Sydney Morning Herald music critic Bernard Zuel wrote on October 5: “Perry Keyes sings about Sydney — indeed has captured the soul of Sydney — in much the same way Paul Kelly has done for Melbourne or Chris Difford and Ray Davies for London, Lou Reed for New York or Bruce Springsteen for New Jersey.”

Like the songs on Keyes’ first two albums (2005’s Meter and 2007’s Last Ghost Train Home), those on Johnny Ray’s Downtown are of inner-city life. They tell the stories of the dispossessed, disillusioned and marginalised — and the experience of those living hard on the streets.

These are songs of the gritty side of life in Sydney.

Keyes grew up in the inner-city Sydney suburbs of Redfern and Waterloo, and his latest album evokes the mood, feel and experiences of inner-city Sydney in the 1980s. Musically, it is clearly influenced by the likes of Reed and Elvis Costello. Lyrically, there is a definite Springsteen feel to the tales of working-class life.

Keyes has a real talent for crafting songs that capture authentic moments of life on inner-city streets. Each song is a beautifully captured story, with the compassion and authenticity of one who has seen it firsthand.



The album’s sixteen songs deal with a range of stories drawn from Keyes’ life experience. From musings over the destiny of homeless men taking refuge in the condemned hospital they were born in, to songs of young people dealing with the harsh realities of the street and family, to the teenage joys of driving around the streets of south-east Sydney, the album covers the whole gamut of inner-city life.

Last Ghost Train Home was filled with references to Rugby League and Johnny Ray’s Downtown is peppered with boxing references.

There is a real sense of the waste a young person’s life can amount to in the unforgiving atmosphere of crime and drugs. The experiences of boxers, young men fighting against each other, parallels that of many on the album: the marginalised and downtrodden pitted against each other rather than the system that creates their oppression.

Particularly poignant songs include “1982”, which deals with the effect of several generations of alcoholism on a childhood friend. “Queen of Everyone’s Heart” tells of a friend who suffered sexual abuse and ended up prostituting herself in the park opposite St Vincent’s Hospital.

“Pauly Roberts Scores a Car” is about a petrol-sniffing addicted teenager living on the streets, and “$35.40” tells the story of a young man who overdosed on Cleveland Street — and how his clothes, wallet and money were returned to his family by the police in a brown paper bag.

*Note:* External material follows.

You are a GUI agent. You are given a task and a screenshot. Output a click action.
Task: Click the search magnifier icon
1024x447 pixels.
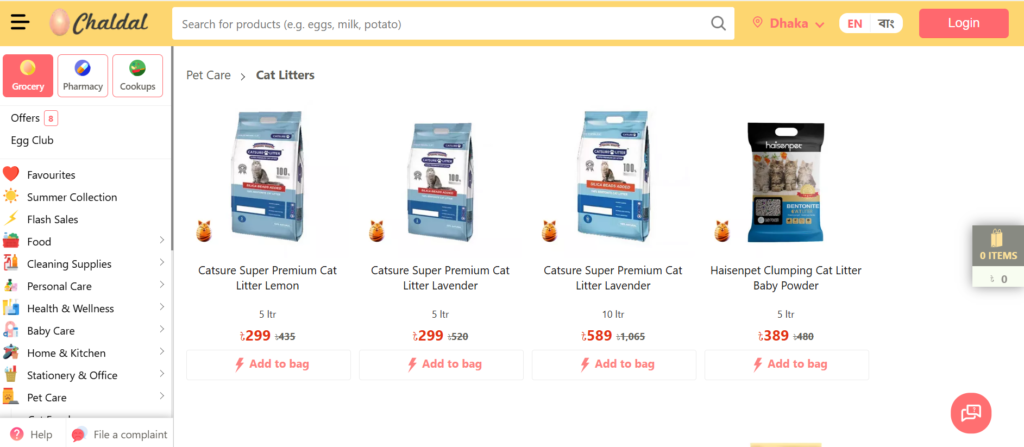coord(718,24)
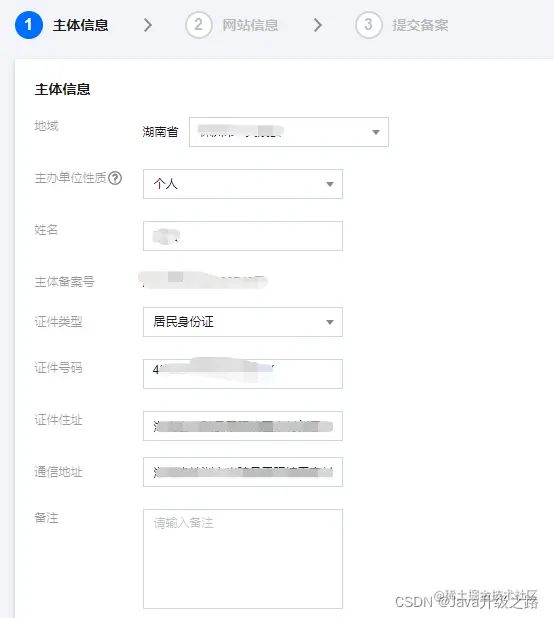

A limited edition book of Keyes’ lyrics accompanied by beautifully poignant photography by Johnny Barker has been released to complement Johnny Ray’s Downtown. The book adds another dimension to the stories told through the music and lyrics.

The photographs are of the areas detailed in the songs. Streetscapes and shots of housing commission blocks alternate with faces of the people of the city — commuters, homeless people, criminals and children.

Keyes’ personal commitment to social justice can be seen in his willingness to perform at events such as this year’s Green Left Weekly fundraising dinner in Sydney.

Keyes has accumulated a growing following over the years, many attracted to the social conscience and compassion of his music and lyrics. Johnny Ray’s Downtown promises to ensure this following grows.